Sulla stessa linea Cannata, che rivendica una “concreta attenzione del Governo Meloni verso la Sicilia” e definisce gli interventi “attesi da anni”. Ma il deputato aggiunge un passaggio che vale la pena sottolineare: sarà “fondamentale che il gestore del servizio idrico integrato e l’ATI rafforzino la capacità di programmazione e progettazione”, perché senza progetti di qualità i fondi europei e statali rischiano di restare sulla carta.

Il nodo dell’acqua

Quello dell’acqua è uno dei nodi irrisolti in Sicilia. A fine aprile la Regione ha certificato circa 580 milioni di metri cubi negli invasi principali, in crescita rispetto al 2025 e giudicati sufficienti per l’estate: sulla carta, insomma, l’acqua c’è. Nei rubinetti, molto meno.

La rete idrica siciliana perde infatti oltre il 50% dell’acqua immessa: un colabrodo che vanifica gran parte degli investimenti su invasi e dissalatori, perché la risorsa si disperde prima di arrivare agli utenti. Non è un caso isolato: secondo dati Istat, il 29,2% delle famiglie siciliane segnala erogazioni irregolari, una delle percentuali più alte d’Italia, e circa una famiglia su due non beve acqua dal rubinetto per sfiducia nella qualità e nei controlli.

I casi a Siracusa (Ortigia) e nell’Agrigentino

Il caso più recente ed emblematico nel Siracusano è quello di Ortigia, il centro storico del capoluogo, cuore pulsante del turismo, dove la crisi idrica è galoppante.
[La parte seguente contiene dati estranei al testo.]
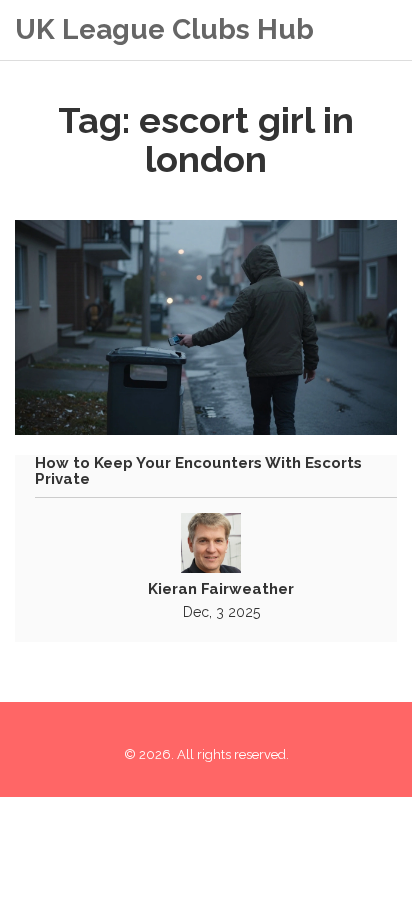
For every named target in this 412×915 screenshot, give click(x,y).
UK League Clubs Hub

Non distante, sul fronte occidentale dell’isola, la provincia di Agrigento continua a convivere con turnazioni, autobotti e ordinanze sindacali di risparmio idrico, a dimostrazione che le criticità localizzate restano forti anche quando il bilancio idrico regionale viene descritto come “nella norma”.

La Governance frammentata ed il piano di riforma della Regione

A complicare il quadro c’è una governance  frammentata che si traduce con concessioni datate e cantieri fermi. Di recente, l’assessore all’Energia, Francesco Colianni, ha annunciato una riforma del sistema idrico siciliano che punti ad una gestione più ordinata ed omogenea.

Nel 2026 l’associazione ANAFePC ha presentato esposti a nove Procure siciliane coinvolgendo tre ministeri, e all’Ars c’è chi chiede una commissione d’inchiesta sui fondi e le responsabilità accumulate negli ultimi cinquant’anni di gestione del sistema idrico.

“Vigilare su opere”

I quasi 900 milioni annunciati da Ternullo e Cannata sono dunque una boccata d’ossigeno per reti vetuste che ne hanno urgente bisogno. Il tema adesso sarà la spesa. “Come vicepresidente della Commissione Bilancio continuerò a seguire con attenzione l’attuazione di questa programmazione affinché le opere vengano realizzate nei tempi previsti e le risorse si traducano rapidamente in benefici concreti per i territori” chiosa Cannata.